On Wed, Jul 14, 2010 at 09:13:44PM +0100, Paul Brook wrote:
> A device performs a memory access on its local bus. It has no knowledge of
> how
> that access is routed to its destination. The device should not be aware of
> any IOMMUs, in the same way that it doesn't know whether it happens to be
> accessing RAM or memory mapped peripherals on another device.
Right.
> Each IOMMU is fundamentally part of a bus bridge. For example the bridge
> between a PCI bus and the system bus. It provides a address mapping from one
> bus to another.
An IOMMU is not necessarily part of a bus bridge. By concept an IOMMU
can also be implemented on a plugin-card translating only that card.
Real implementations that I am aware of always implement the IOMMU in
the PCI root bridge, though.
> There should be no direct interaction between an IOMMU and a device (ignoring
> ATS, which is effectively a separate data channel). Everything should be
> done
> via the cpu_phsycial_memory_* code. Likewise on a system with multiple
> nested
> IOMMUs there should be no direct interatcion between these.

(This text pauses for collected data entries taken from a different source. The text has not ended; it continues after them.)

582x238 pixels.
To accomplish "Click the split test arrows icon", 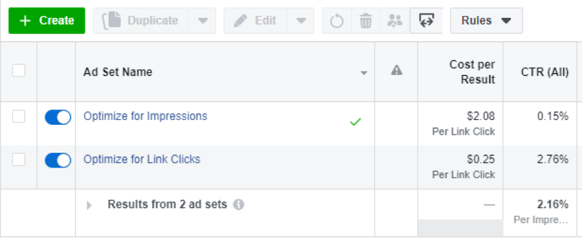I will point(426,21).
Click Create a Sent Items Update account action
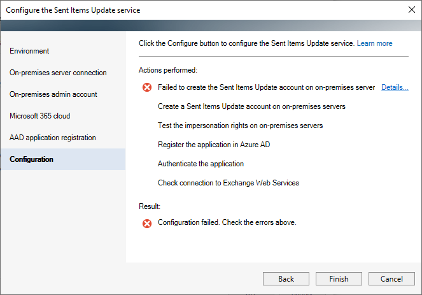The width and height of the screenshot is (422, 295). 251,106
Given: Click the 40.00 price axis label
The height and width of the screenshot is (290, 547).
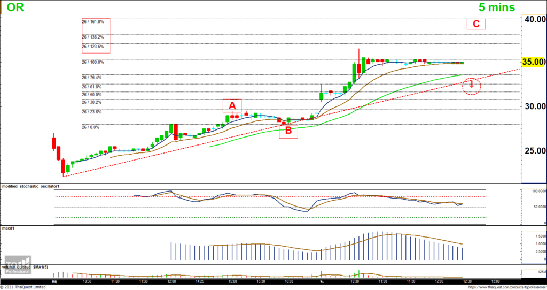Looking at the screenshot, I should pos(533,19).
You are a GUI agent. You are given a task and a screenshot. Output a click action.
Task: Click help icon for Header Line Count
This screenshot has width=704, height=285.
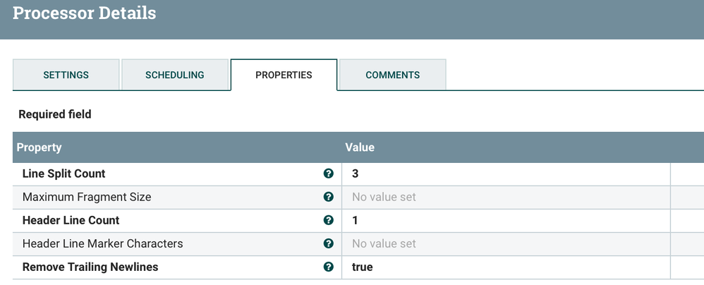328,220
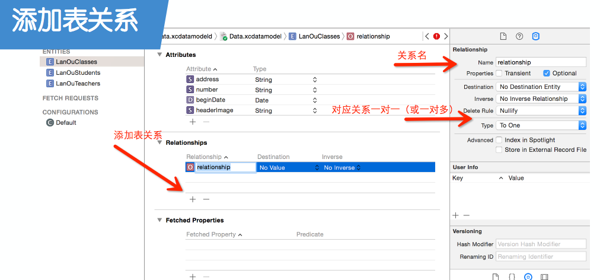Remove relationship using minus under Relationships table
The image size is (600, 280).
(206, 199)
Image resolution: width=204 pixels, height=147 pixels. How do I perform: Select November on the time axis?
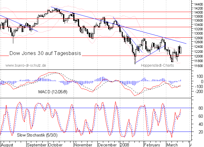tap(83, 145)
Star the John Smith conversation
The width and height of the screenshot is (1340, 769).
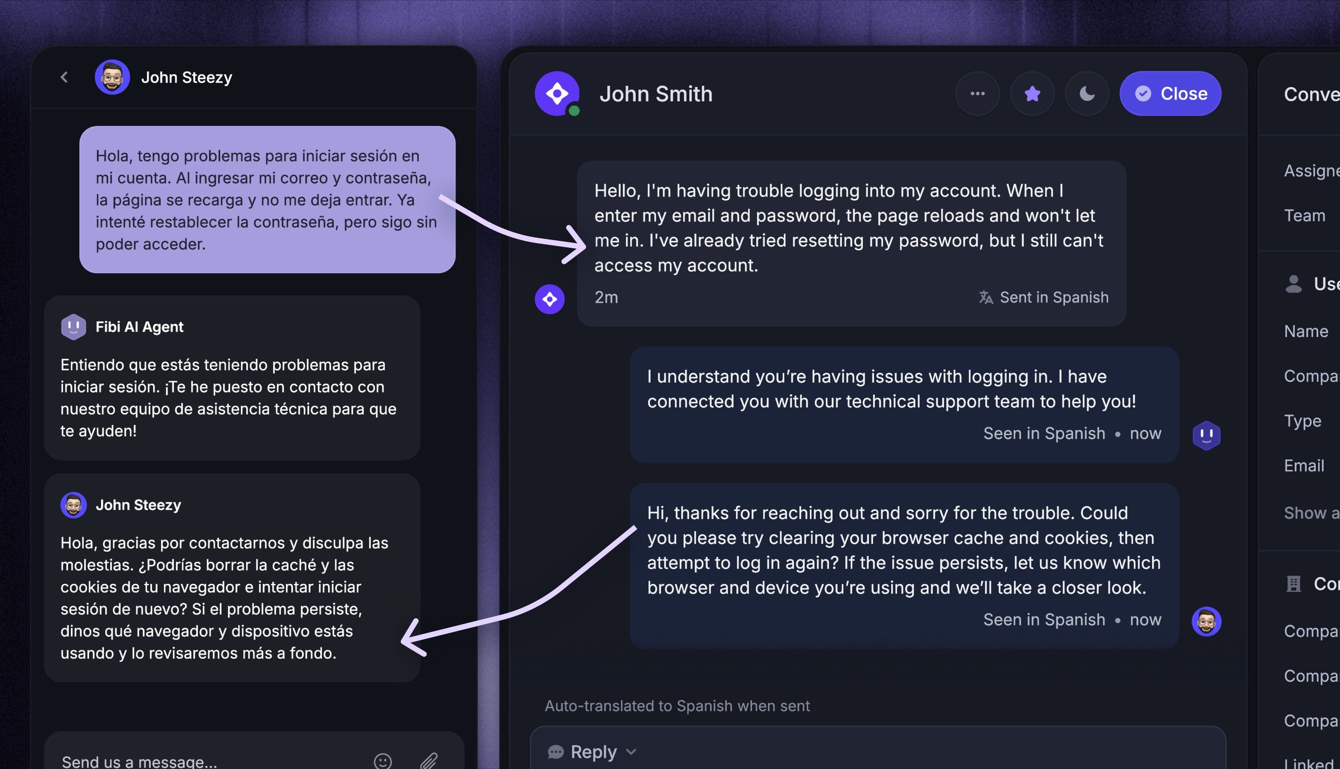point(1032,93)
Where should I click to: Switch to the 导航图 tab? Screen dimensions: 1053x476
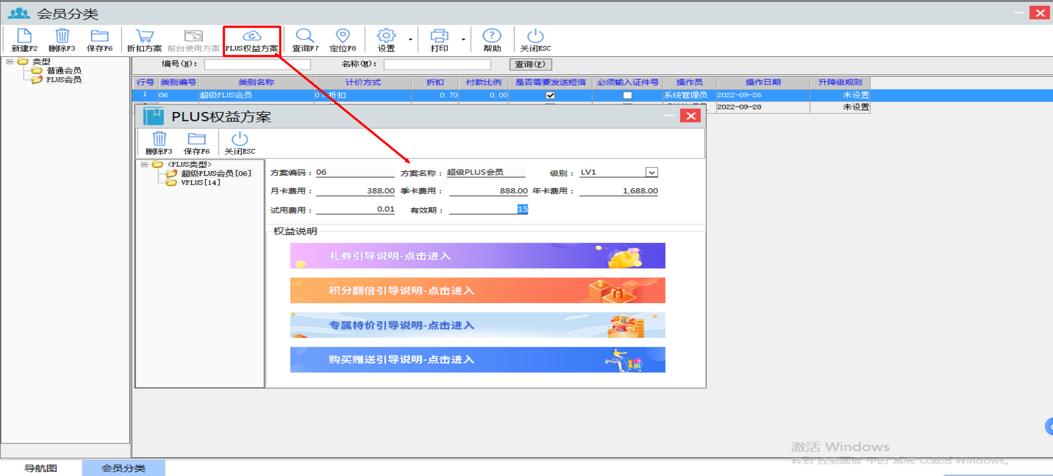tap(41, 468)
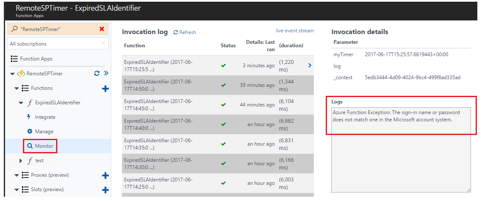Image resolution: width=482 pixels, height=201 pixels.
Task: Add a new slot with the plus icon
Action: (105, 190)
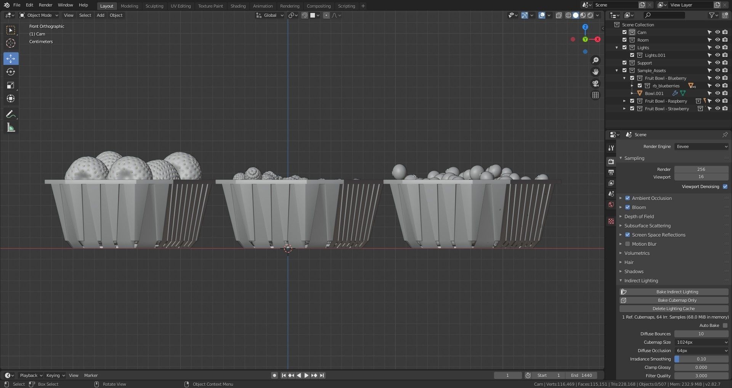Choose the 3D Cursor tool
Screen dimensions: 732x388
click(x=11, y=43)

> cpu_physical_memory_* should walk the device/bus tree to determine where the
> access terminates, applying mappings appropriately.
Thats the point where I disagree. I think there should be a seperate set
of functions independent from cpu_physical_memory_* to handle device
memory accesses. This would keep the changes small and non-intrusive.
Beside that, real memory controlers can also handle cpu memory accesses
different from device memory accesses. The AMD northbridge GART uses
this to decide whether it needs to remap a request or not. The GART can
be configured to translate cpu and device accesses seperatly.